Gutbürgerlicher Psychohorror
Dem Horror dieses psychotechnisch hochgerüsteten Milieus, wo man den anderen offenbar auch mal per Videokamera beobachtet und sich notfalls mit desinteressiertem Wegsehen durch die Probleme des Zusammenlebens mogelt, ist Mélisande schutzlos ausgeliefert. In der sterilen hellen Umgebung ist sie ein schwarz gekleideter Fremdkörper, weniger eine geheimnisvolle Märchenerscheinung als eine traumatisierte Person von heute, mit leicht asozialem Flair. Vielleicht ist sie eine Junkie, vielleicht hat sie Golaud in der Gosse aufgelesen. Er will sie therapieren und verliebt sich in sie: ein klarer Fall von Sex mit Abhängigen und Ursache wüster Konflikte.
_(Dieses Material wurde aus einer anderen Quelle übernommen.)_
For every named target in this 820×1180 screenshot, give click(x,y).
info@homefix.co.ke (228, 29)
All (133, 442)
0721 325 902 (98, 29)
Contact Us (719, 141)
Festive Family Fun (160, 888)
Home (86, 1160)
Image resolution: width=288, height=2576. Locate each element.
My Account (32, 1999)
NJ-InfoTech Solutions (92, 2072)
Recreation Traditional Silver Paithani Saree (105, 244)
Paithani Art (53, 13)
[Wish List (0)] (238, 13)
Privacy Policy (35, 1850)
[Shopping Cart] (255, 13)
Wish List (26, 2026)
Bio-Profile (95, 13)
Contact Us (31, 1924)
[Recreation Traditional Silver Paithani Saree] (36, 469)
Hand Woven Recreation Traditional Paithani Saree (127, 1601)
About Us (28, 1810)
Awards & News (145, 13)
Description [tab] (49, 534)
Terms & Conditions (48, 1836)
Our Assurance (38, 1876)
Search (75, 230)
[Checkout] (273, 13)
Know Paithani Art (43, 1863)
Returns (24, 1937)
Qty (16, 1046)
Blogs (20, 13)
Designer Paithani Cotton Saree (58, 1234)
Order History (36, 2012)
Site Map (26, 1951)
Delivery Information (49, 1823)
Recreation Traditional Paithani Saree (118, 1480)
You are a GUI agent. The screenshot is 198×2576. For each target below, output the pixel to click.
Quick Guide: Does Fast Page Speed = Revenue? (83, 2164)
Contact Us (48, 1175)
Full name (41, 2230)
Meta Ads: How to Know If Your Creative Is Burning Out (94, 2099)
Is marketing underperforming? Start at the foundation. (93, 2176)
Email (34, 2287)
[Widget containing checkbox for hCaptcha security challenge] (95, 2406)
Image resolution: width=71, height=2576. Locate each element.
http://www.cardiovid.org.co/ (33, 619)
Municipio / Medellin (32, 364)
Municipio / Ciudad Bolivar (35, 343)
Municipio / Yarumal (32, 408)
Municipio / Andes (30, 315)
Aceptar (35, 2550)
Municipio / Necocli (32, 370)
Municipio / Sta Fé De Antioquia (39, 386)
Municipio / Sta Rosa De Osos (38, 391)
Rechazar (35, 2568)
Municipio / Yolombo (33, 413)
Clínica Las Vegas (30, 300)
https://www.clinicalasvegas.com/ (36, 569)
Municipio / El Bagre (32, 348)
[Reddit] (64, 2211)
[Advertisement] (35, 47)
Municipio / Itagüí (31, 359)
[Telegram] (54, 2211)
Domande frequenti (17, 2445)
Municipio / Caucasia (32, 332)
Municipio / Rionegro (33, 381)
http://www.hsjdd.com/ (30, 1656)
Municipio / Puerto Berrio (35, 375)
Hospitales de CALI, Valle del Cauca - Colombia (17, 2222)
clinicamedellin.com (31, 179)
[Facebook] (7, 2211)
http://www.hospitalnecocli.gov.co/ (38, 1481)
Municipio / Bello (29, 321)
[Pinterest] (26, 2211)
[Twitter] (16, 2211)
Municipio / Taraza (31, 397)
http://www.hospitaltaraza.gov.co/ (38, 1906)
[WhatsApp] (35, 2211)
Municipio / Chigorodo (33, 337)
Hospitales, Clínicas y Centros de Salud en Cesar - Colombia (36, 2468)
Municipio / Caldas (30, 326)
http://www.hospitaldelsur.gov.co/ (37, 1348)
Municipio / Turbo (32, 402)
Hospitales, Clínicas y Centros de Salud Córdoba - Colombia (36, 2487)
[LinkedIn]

Golauds psychische Kontrolle über Mélisande weitet sich immer mehr zur brutalen physischen Gewalt aus, was Kyle Ketelsen gekonnt, mit finsterer Stimme und herrischem Gehabe ausspielt. Mélisande ist dem Eheterror hilflos ausgesetzt, den elaborierten, metaphernreichen Diskurs der Familienmitglieder versteht sie nicht. So wird sie zum Objekt, an dem sich alle der Reihe nach vergreifen. Der greise Arkel, der mit Brindley Sherratts gleichmäßig lautem Organ zwar stimmlich noch voll im Saft steht, aber kaum noch aufrecht halten kann, bedrängt sie auf unangenehmste Weise. Der verwöhnte Bengel Yniold (der Tölzer Sängerknabe Damien Göritz) macht sich noch an ihrer Leiche mit pietätloser Neugierde zu schaffen.
Corinne Winters als Mélisande findet mit ihrem wandlungsfähigen Sopran die Balance zwischen Widerspenstigkeit und hilflosem Reagieren, ihre seelische Zerstörung und das langsame Erlöschen ihrer Lebenskraft gestaltet sie mit berührender Intensität.
Verräter Pelléas
Und dann ist da noch Pelléas, romantischer Liebhaber von schwankendem Charakter. Jacques Imbrailo gibt ihn mit Leidenschaft und einem leicht heldisch eingefärbten Bariton. Für Tcherniakov freilich ist dieser Pelléas, wie alle anderen, zuallererst Mitglied der sauberen Familienbande, weshalb ihm Golaud die Einmischung in seine Eheangelegenheiten auch kumpelhaft nachsieht. Liebender ist er erst in zweiter Linie. Als er sich zum ersten Mal mit Mélisande trifft und sie Golauds Ring in die Luft wirft und verliert, steckt er ihn heimlich in die Tasche und beobachtet kühl, wie sie danach sucht – ein Verrat der ersten Stunde. Passend dazu lässt Tcherniakov in der Liebesszene im vierten Akt Pelléas auch nicht durch Golaud ermorden; er läuft vielmehr feige davon, während Mélisande als ein Häufchen Elend zurückbleibt und von Golaud schließlich weggetragen wird.
Das alles passt wider Erwarten gut zusammen, und die musikalische Interpretation unterstützte das realistische Konzept. Die Aufführung kann von einem ausgeglichenen, stimmlich präsenten Solistenensemble profitieren und wirkt abgerundet, auch wenn die lyrische, nach innen gekehrte Seite von Debussys Musik zwangsläufig unterbelichtet bleiben muss.
Alain Altinoglu dirigierte mit vorwärtsdrängender Energie, die Philharmonia Zürich glänzte mit schlankem Ton und Transparenz und ließ den delikaten Bläsermischungen, die der reichhaltigen Partitur Lichtpunkte aufsetzen, maximale Sorgfalt angedeihen.
Das lange Orchesterzwischenspiel im vierten Akt gestaltete Altinoglu als großen tragischen Kommentar zum Geschehen. Das hörte sich fast ein wenig wie eine Vorausnahme des Orchesterkommentars nach dem Tod von Wozzeck bei Alban Berg an – eine starke musikalische Parteinahme, bei allen musiksprachlichen Unterschieden. Debussy gelingt das auf seine charakteristische Art: strenger im Ausdruck, zurückhaltender in der Klangentfaltung, aber nicht weniger eindringlich.